*Document text*
------------------------------------------------------------------------
U.N. Aide Who Quit in Protest Plans Report on Airstrikes on Iraq
   By Colum Lynch
   Special to The Washington Post
   Thursday, February 17, 2000; Page A23
   
   UNITED NATIONS, Feb. 16--Hans von Sponeck, one of two senior U.N.
   officials who resigned this week to protest the impact of economic
   sanctions on Iraq, said today he will present a farewell report on the
   devastation caused by U.S. and British airstrikes on Iraqi territory.
   
   The career U.N. official from Germany, who is responsible for
   overseeing the distribution of humanitarian goods in Iraq, infuriated
   U.S. and British officials by writing a similar report on airstrikes
   last year. Von Sponeck's decision to revisit the issue before his
   March 31 departure was viewed by American officials as a parting act
   of defiance against the allied powers, which have pushed for his
   removal for months.
   
   In a telephone interview from his office in Baghdad, von Sponeck said
   he and Jutta Burghardt, a fellow German who is head of the World Food
   Program in Iraq, resigned after concluding that a U.N. Security
   Council resolution in December provided false hope that the suffering
   of ordinary Iraqis would soon be eased.
   
   "I do not want to be associated with a Band-Aid that is inadequate to
   end the plight of the civilian population," von Sponeck said.
   
   U.N. officials in New York originally claimed this week that
   Burghardt's departure was coincidental. But she told reporters in
   Baghdad today that she was quitting in solidarity with von Sponeck. "I
   fully support what Mr. von Sponeck is saying," she said.
------------------------------------------------------------------------
*Brief*
How would you condense the paragraph beginning "In a telephone interview from his office" in the article above into a short list of its main facts?

*Data shown*
------------------------------------------------------------------------
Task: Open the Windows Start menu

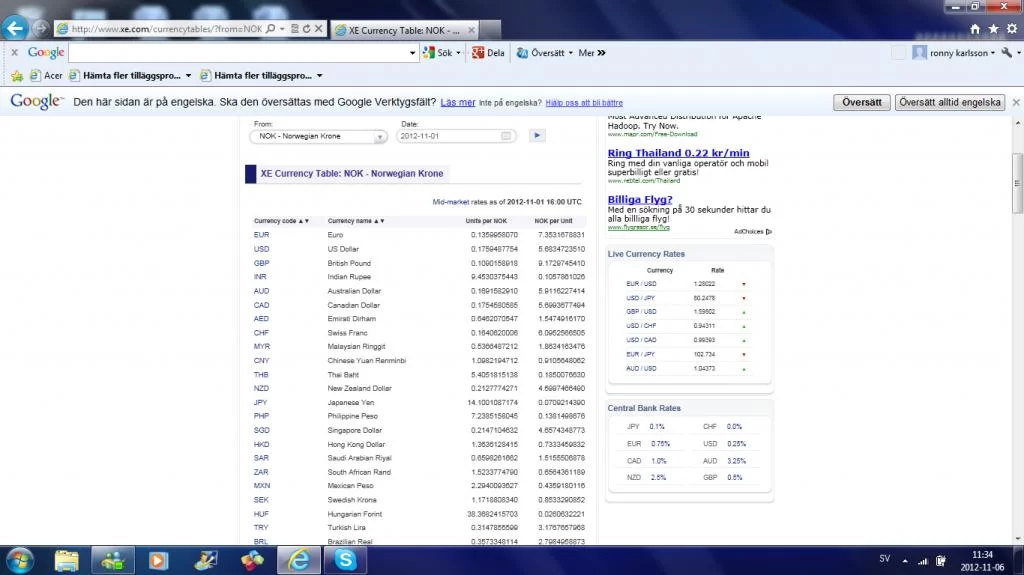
------------------------------------------------------------------------
*The reply*
- Von Sponeck spoke by telephone from his office in Baghdad.
- He and Jutta Burghardt, a fellow German who heads the World Food Program in Iraq, resigned.
- They quit after concluding that a December U.N. Security Council resolution gave false hope that the suffering of ordinary Iraqis would soon be eased.